* _EXERCISE PASSAGE_
▬▬▬▬▬▬▬▬▬▬

About this Research Topic
Understanding the risks associated with the artificial movements of wildlife is necessary to increase awareness and facilitate the application of preventive and control measures to reduce disease spread.
The overall aim of this Research Topic is to collect relevant past or current information illustrating how anthropogenic wildlife movements can result in the spread of pathogens, recurrence in areas previously free, changes in the epidemiological patterns of a diseases, or the introduction of exotic pathogens. Theoretical or applied frameworks to identify, quantify and minimize the risk of disease spread via anthropogenic wildlife movement (including via policy change) are also within the scope of this topic.
This Research Topic invites original articles, up-to-date critical reviews and expert commentaries/perspectives on all aspects linking infectious diseases to anthropogenic wildlife movements. The collection welcomes, but is not limited to, papers addressing the following themes:
• Emerging wildlife and zoonotic pathogens
• Trade-off or potential synergies between health and conservation management (including for climate adaptation)

▬▬▬▬▬▬▬▬▬▬

* _ACTIVITIES_
1 - Translate this sentence from the passage on wildlife movements and disease into Spanish: "Understanding the risks associated with the artificial movements of wildlife is necessary to increase awareness and facilitate the application of preventive and control measures to reduce disease spread."
2 - Pick up the passage on wildlife movements and disease after its final sentence and keep writing.
None of the lines that follow are needed for anything here.

* _RECORDS PROVIDED_

▬▬▬▬▬▬▬▬▬▬

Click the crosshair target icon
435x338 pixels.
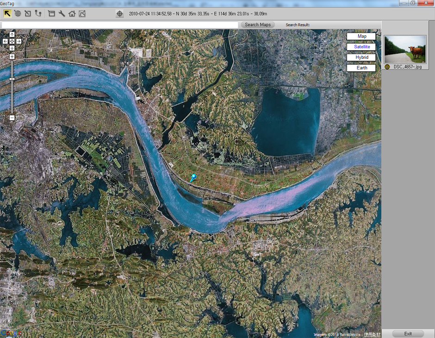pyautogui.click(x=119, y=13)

▬▬▬▬▬▬▬▬▬▬

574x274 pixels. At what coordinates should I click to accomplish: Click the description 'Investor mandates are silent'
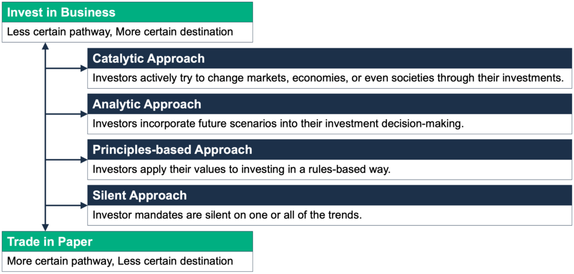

▬▬▬▬▬▬▬▬▬▬

* _ANSWERS TO THE PROBLEMS_
1 - Comprender los riesgos asociados a los movimientos artificiales de la fauna silvestre es necesario para aumentar la concienciación y facilitar la aplicación de medidas preventivas y de control que reduzcan la propagación de enfermedades.

2 -
• Hunting and disease movement
• Wildlife translocation for wildlife conservation management
• Legal and illegal domestic and international wildlife trade
• Movement of invasive species due to human activities
• Other human-caused movement alteration due to agricultural activities, land-use change, linear developments etc.
Keywords: Anthropogenic, Wildlife movement, Infectious Diseases, Conservation, Translocation, Pathogens
Important Note: All contributions to this Research Topic must be within the scope of the section and journal to which they are submitted, as defined in their mission statements. Frontiers reserves the right to guide an out-of-scope manuscript to a more suitable section or journal at any stage of peer review.